His job had come to an end. Six hundred years of service and memories; the Barringtons thought him special and had given him two names unusual to robots always called by one name. When Richard Daniel discovered that reprogramming would mean the loss of his memories; he was bitter. He told the estate lawyer that his memories were special. “They are all I have after six hundred years, they are my sole possession. Can you imagine, counselor, what it means to spend six centuries with one family? They are a comfort. A sustaining comfort. They make me feel important. They give me perspective and a niche. I must be myself. I’ve found a depth of living, a background against which my living has meaning. I could not face being anybody else!” Richard Daniel stows away on a ship bound for other worlds. The story does have a happy ending. Richard Daniel finds he has talents that help him to fit into another earth-like community. The people are willing to accept him for what he is, even though his helping hands are metallic.
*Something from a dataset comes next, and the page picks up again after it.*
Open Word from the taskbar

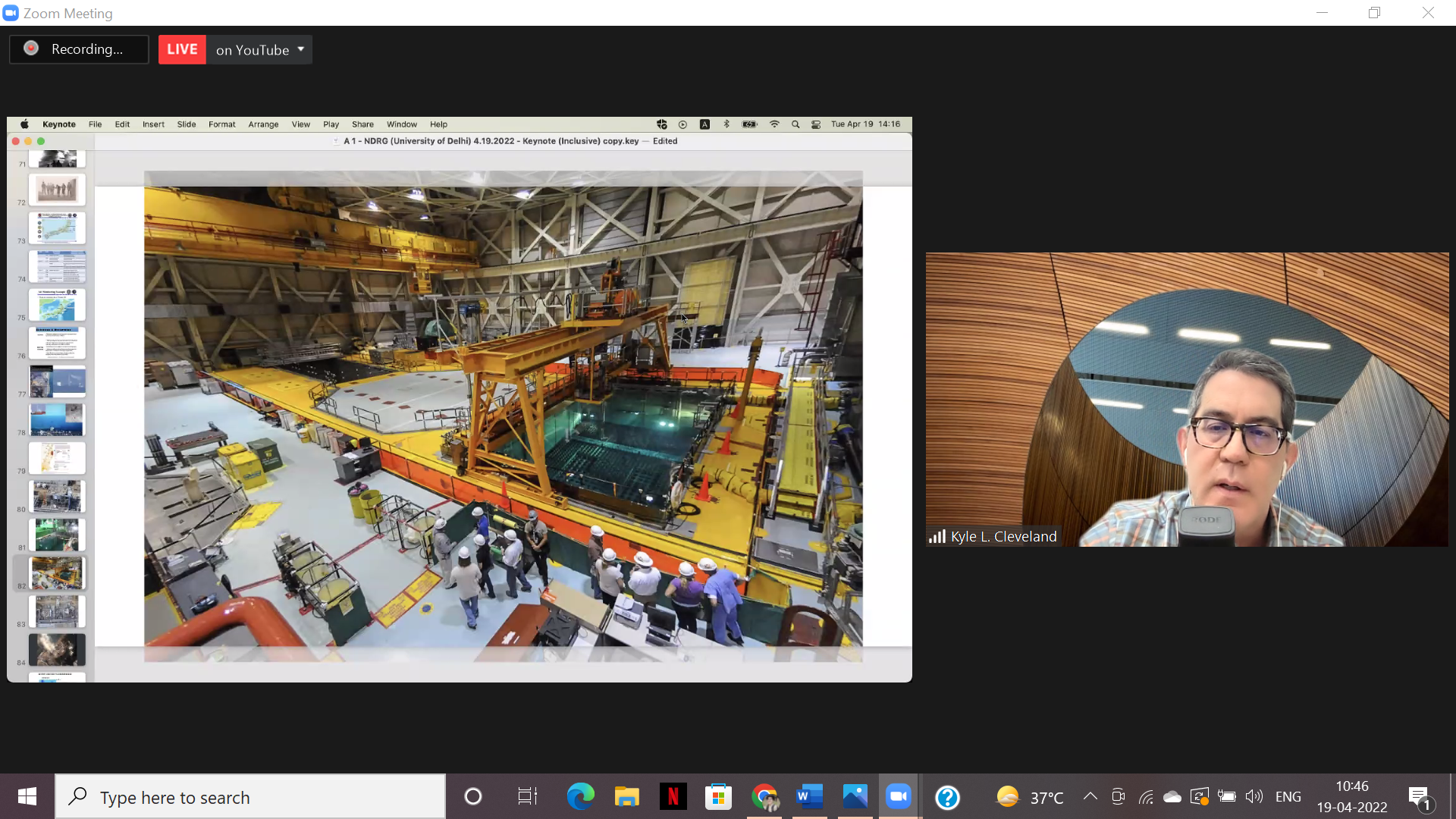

Memory is one of the great gifts that God gave us when we became “living souls.”(Gen.2:7) We need our memories to go about our lives, to do our work. Memories are formed from repetitive tasks and emotional experiences.
Years go by and we may be able to recall a particular family outing but can’t remember the wonderful food served on that day. How memory is formed and recalled is still one of the neural mysteries of all time.
As we age we desperately try to hold on to our fond thoughts that have been with us for many decades. You see this in nursing homes. The residents love to re-tell all the memories they can recall to each and every visitor. Age and disease affect what we can remember.
In the 1980 presidential campaign, Ronald Reagan repeatedly told a heartbreaking story of a WWII bomber pilot who ordered his crew to bail out after his plane had been seriously damaged by enemy fire. His young belly gunner was wounded so seriously that he was unable to evacuate the bomber. The pilot told the gunner, “Never mind. We’ll ride it down together.” Reagan was almost in tears. The story was really from a scene in the 1944 film “A Wing and a Prayer.” Reagan had retained the facts but had forgotten the source. This will affect many of us as we age if it hasn’t happened already.
SCRIPTURES remembering:
Ecclesiastes 12 – Remember also your Creator in the days of your youth, before the evil days come and the years draw near of which you will say, “I have no pleasure in them”
1 Thessalonians 1:2-3 – We give thanks to God always for all of you, constantly mentioning you in our prayers, remembering before our God and Father your work of faith and labor of love and steadfastness of hope in our Lord Jesus Christ.
1 Corinthians 11:24 – and when he had given thanks, he broke it, and said, “This is my body, which is for[a] you. Do this in remembrance of me.
From SACRED SELECTIONS- Precious Memories (J.B.F. Wright,1966)
“Precious memories, unseen angels, Sent from somewhere to my soul; How they linger, ever near me, And the sacred past unfold.